> [Task goal]
Rewrite the stretch from the line containing "The width and" through the end of the records, swapping "undo back arrow" for "redo forward arrow" and changing nothing else. Omit the pictures from your answer.

> [Records of locating words and elements]
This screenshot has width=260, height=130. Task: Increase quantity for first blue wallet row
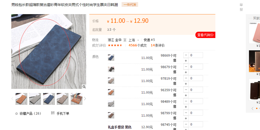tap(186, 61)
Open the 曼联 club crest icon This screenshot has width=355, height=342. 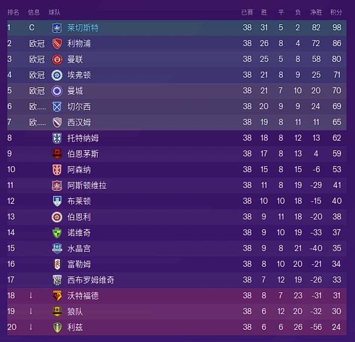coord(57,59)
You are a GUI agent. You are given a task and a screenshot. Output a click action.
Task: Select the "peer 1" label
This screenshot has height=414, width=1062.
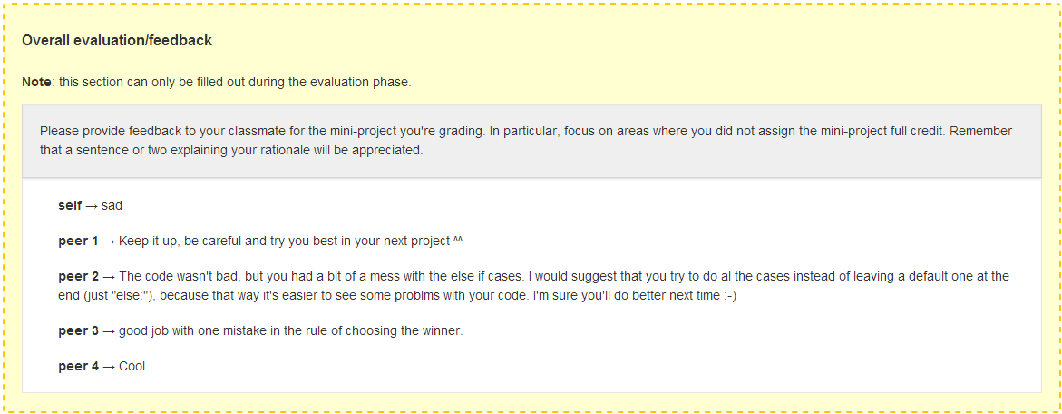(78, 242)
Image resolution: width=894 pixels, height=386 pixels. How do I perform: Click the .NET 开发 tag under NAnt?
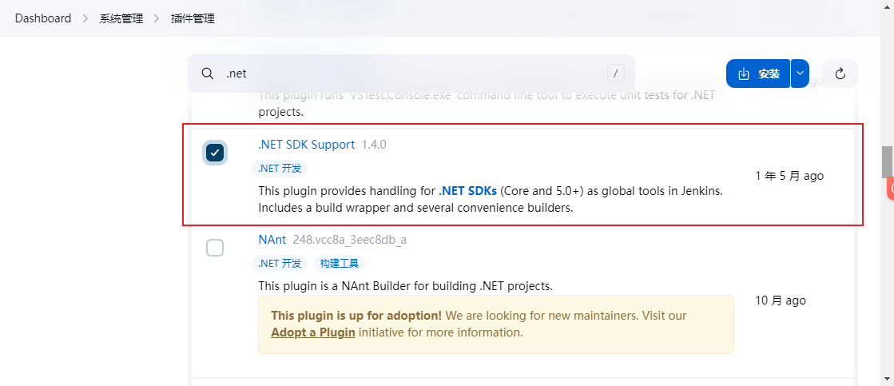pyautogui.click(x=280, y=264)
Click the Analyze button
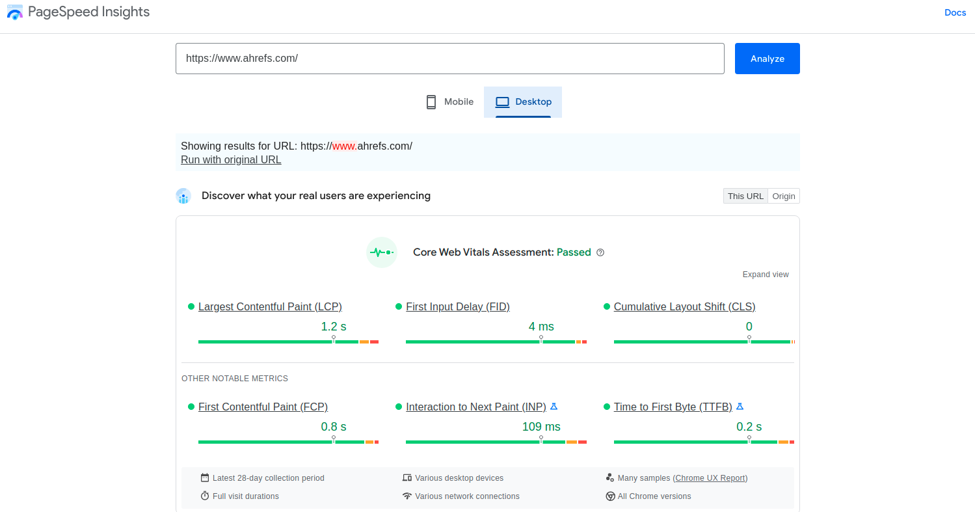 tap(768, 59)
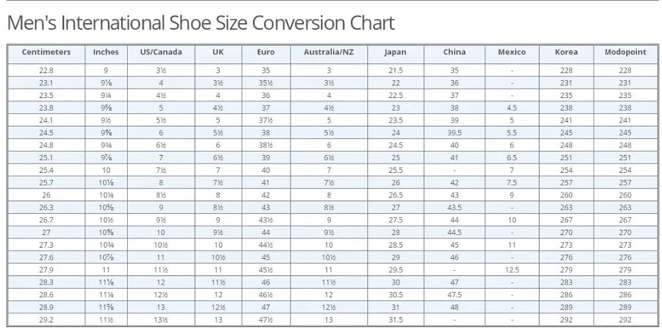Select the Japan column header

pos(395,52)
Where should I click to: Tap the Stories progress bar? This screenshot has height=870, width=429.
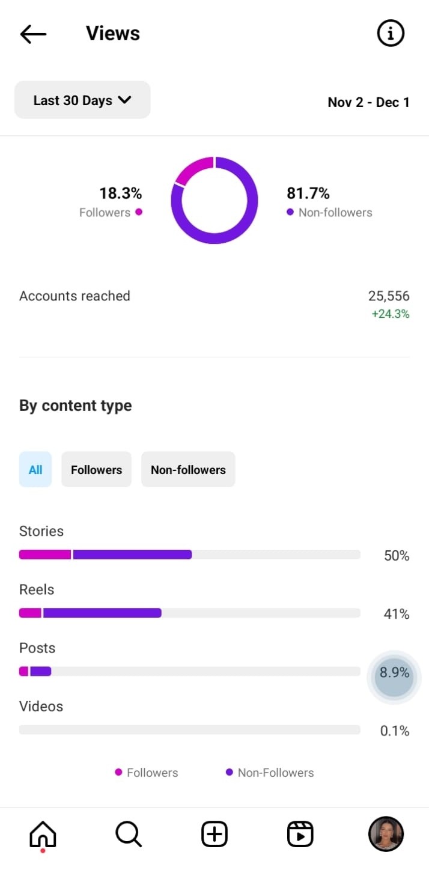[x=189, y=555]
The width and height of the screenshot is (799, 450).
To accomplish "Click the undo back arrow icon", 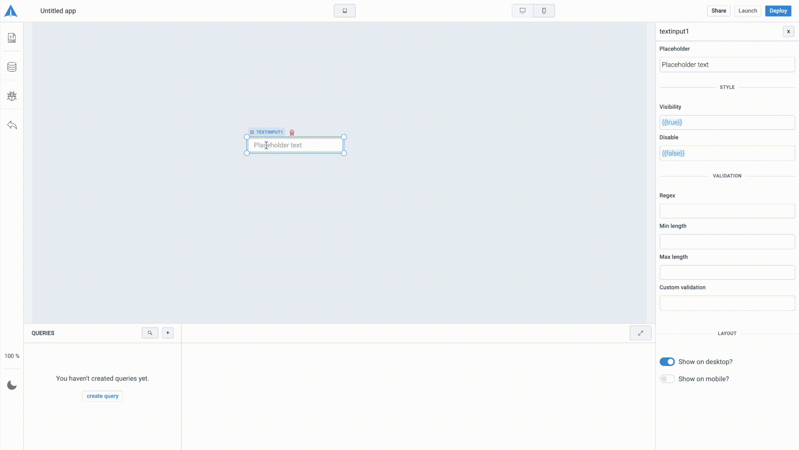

> [Worked solution]
The width and height of the screenshot is (799, 450).
To accomplish "Click the redo forward arrow icon", 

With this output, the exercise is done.